• _What you will do_
Copy the records below in full, changing no character.

• _Data excerpts_
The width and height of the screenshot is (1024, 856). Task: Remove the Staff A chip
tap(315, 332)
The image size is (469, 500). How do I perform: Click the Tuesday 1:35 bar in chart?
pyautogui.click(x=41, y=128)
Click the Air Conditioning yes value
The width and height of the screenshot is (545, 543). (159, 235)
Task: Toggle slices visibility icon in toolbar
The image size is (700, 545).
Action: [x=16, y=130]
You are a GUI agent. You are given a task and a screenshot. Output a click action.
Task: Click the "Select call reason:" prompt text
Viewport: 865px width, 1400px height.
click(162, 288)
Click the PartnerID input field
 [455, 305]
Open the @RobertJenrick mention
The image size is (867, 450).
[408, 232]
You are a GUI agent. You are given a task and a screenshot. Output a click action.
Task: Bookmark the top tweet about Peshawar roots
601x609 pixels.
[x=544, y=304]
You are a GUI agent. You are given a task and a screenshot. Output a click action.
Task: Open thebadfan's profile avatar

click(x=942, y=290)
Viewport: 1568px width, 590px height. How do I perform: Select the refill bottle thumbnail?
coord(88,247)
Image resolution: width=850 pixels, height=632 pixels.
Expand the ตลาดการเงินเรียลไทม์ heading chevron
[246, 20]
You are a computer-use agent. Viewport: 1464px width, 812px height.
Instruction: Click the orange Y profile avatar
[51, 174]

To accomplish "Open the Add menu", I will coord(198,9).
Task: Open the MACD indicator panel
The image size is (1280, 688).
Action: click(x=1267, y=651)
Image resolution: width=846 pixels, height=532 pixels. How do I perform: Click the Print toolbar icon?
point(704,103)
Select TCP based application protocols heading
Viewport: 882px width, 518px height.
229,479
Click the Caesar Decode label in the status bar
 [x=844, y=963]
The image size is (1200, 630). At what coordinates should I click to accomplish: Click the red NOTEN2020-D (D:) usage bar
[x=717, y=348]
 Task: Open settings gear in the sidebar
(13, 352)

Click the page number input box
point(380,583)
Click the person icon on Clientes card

• _Output for this task_
The width and height of the screenshot is (1024, 856). Task: Remove the Staff A chip
tap(315, 332)
The image size is (469, 500). How do I perform: Click the Tuesday 1:35 bar in chart?
pyautogui.click(x=41, y=128)
Click the Air Conditioning yes value
The width and height of the screenshot is (545, 543). (159, 235)
Task: Toggle slices visibility icon in toolbar
The image size is (700, 545).
Action: [x=16, y=130]
You are a GUI agent. You are given a task and a screenshot. Output a click action.
Task: Click the "Select call reason:" prompt text
Viewport: 865px width, 1400px height.
click(162, 288)
Click the PartnerID input field
 [455, 305]
Open the @RobertJenrick mention
The image size is (867, 450).
[408, 232]
You are a GUI agent. You are given a task and a screenshot. Output a click action.
Task: Bookmark the top tweet about Peshawar roots
601x609 pixels.
[x=544, y=304]
You are a GUI agent. You are given a task and a screenshot. Output a click action.
Task: Open thebadfan's profile avatar

click(x=942, y=290)
Viewport: 1568px width, 590px height. How do I perform: Select the refill bottle thumbnail?
coord(88,247)
Image resolution: width=850 pixels, height=632 pixels.
Expand the ตลาดการเงินเรียลไทม์ heading chevron
[246, 20]
You are a computer-use agent. Viewport: 1464px width, 812px height.
Instruction: Click the orange Y profile avatar
[51, 174]

To accomplish "Open the Add menu", I will coord(198,9).
Task: Open the MACD indicator panel
The image size is (1280, 688).
Action: click(x=1267, y=651)
Image resolution: width=846 pixels, height=532 pixels. How do I perform: Click the Print toolbar icon?
point(704,103)
Select TCP based application protocols heading
Viewport: 882px width, 518px height.
229,479
Click the Caesar Decode label in the status bar
 [x=844, y=963]
The image size is (1200, 630). At what coordinates should I click to accomplish: Click the red NOTEN2020-D (D:) usage bar
[x=717, y=348]
 Task: Open settings gear in the sidebar
(13, 352)

Click the page number input box
point(380,583)
Click the person icon on Clientes card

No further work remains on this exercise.